§ **Exercise objective**
Print the line that contains "You are a computer-use agent. The" and every line that follows it in the data below, ending with the final line; include nothing else.

§ **Extracted data**
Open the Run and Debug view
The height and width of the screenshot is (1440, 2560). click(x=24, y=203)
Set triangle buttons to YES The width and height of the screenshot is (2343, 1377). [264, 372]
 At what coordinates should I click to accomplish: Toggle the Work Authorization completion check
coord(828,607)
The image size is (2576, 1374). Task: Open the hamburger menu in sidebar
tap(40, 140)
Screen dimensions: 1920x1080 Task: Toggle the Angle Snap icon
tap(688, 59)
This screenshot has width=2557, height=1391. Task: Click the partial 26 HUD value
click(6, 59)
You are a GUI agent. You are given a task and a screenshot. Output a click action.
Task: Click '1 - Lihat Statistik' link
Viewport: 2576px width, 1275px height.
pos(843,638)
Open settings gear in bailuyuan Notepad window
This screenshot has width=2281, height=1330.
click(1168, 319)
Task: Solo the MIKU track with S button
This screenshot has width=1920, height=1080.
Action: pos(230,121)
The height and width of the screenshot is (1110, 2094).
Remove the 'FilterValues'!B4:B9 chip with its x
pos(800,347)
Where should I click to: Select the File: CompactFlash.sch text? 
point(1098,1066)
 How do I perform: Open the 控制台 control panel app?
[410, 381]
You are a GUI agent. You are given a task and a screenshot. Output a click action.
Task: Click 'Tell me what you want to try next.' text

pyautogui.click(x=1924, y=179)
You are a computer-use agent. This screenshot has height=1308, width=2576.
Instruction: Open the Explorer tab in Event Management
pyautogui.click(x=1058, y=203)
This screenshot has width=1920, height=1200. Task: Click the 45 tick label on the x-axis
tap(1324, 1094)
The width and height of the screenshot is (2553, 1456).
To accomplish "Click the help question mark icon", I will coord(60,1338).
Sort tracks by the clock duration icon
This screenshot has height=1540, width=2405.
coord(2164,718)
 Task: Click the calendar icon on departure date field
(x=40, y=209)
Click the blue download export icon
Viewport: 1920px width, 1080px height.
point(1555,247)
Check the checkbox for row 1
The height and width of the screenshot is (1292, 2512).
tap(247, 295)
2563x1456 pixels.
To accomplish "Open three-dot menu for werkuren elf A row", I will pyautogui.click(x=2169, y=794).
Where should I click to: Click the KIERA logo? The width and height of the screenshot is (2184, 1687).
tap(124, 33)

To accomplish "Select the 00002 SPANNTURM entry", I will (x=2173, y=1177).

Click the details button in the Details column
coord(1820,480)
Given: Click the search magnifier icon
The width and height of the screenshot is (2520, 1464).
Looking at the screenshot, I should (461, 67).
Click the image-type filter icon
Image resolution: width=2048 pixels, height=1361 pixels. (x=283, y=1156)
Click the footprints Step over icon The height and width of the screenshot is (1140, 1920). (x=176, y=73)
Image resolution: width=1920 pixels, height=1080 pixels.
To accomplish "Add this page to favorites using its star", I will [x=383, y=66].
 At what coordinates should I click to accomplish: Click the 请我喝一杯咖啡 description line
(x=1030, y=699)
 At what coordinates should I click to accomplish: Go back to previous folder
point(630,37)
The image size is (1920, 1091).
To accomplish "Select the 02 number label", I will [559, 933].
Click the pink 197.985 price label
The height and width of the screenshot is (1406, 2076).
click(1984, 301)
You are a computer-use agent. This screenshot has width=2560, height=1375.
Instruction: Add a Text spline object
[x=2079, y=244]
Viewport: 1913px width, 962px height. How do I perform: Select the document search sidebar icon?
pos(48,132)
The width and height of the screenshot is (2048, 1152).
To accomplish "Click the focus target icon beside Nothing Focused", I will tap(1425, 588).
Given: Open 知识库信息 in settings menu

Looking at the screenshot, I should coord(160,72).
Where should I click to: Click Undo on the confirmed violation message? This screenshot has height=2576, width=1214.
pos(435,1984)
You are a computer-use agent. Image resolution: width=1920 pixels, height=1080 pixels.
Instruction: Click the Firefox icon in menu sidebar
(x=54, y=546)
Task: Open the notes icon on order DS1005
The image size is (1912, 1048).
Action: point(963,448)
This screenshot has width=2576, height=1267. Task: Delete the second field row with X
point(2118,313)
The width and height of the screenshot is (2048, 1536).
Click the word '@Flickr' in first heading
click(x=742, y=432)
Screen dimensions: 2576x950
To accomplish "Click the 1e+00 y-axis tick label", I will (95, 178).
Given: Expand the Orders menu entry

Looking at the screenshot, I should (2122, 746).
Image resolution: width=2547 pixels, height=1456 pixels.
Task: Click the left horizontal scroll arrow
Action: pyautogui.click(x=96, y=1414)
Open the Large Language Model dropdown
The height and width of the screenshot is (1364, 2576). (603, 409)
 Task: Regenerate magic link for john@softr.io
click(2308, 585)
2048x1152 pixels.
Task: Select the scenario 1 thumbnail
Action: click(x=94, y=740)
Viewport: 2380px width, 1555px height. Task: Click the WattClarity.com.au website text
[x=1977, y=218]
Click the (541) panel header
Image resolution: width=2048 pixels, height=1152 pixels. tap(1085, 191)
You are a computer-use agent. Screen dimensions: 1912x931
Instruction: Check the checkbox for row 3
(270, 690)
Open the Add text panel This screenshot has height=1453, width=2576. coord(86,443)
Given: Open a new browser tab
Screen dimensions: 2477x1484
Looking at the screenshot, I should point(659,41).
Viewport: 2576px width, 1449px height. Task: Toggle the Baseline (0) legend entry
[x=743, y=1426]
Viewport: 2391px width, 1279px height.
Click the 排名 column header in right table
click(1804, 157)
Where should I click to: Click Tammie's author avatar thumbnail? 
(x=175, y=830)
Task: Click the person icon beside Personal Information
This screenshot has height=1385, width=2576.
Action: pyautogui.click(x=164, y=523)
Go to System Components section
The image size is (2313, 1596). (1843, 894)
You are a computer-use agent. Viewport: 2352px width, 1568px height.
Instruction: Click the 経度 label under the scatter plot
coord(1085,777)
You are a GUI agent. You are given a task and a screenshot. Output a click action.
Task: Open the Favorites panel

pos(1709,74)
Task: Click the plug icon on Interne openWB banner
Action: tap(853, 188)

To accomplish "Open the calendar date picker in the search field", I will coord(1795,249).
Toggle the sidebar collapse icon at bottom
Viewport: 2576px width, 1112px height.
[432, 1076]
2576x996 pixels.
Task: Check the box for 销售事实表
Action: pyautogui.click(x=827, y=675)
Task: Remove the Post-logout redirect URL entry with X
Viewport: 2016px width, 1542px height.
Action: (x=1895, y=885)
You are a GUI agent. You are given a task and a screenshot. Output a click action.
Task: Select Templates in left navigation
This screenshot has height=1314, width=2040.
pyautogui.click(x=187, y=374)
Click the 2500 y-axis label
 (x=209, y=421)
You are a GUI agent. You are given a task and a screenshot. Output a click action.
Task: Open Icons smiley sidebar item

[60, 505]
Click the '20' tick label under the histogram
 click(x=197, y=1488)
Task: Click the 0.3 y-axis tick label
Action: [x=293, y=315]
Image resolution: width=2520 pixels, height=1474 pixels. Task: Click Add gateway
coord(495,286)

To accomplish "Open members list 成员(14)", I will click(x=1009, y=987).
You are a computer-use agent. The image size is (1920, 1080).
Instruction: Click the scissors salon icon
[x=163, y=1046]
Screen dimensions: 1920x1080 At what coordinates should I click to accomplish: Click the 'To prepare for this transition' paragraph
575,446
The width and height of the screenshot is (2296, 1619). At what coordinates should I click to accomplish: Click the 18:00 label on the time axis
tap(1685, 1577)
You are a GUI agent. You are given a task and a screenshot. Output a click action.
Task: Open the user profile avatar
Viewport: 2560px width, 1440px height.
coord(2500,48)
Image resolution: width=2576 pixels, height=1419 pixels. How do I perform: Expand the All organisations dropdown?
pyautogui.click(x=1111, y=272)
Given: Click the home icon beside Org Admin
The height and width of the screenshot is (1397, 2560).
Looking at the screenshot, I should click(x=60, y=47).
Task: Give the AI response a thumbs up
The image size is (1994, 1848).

§ **Output of the task**
You are a computer-use agent. The image size is (1920, 1080).
Instruction: Click the scissors salon icon
[x=163, y=1046]
Screen dimensions: 1920x1080 At what coordinates should I click to accomplish: Click the 'To prepare for this transition' paragraph
575,446
The width and height of the screenshot is (2296, 1619). At what coordinates should I click to accomplish: Click the 18:00 label on the time axis
tap(1685, 1577)
You are a GUI agent. You are given a task and a screenshot. Output a click action.
Task: Open the user profile avatar
Viewport: 2560px width, 1440px height.
coord(2500,48)
Image resolution: width=2576 pixels, height=1419 pixels. How do I perform: Expand the All organisations dropdown?
pyautogui.click(x=1111, y=272)
Given: Click the home icon beside Org Admin
The height and width of the screenshot is (1397, 2560).
Looking at the screenshot, I should click(x=60, y=47).
Task: Give the AI response a thumbs up
The image size is (1994, 1848).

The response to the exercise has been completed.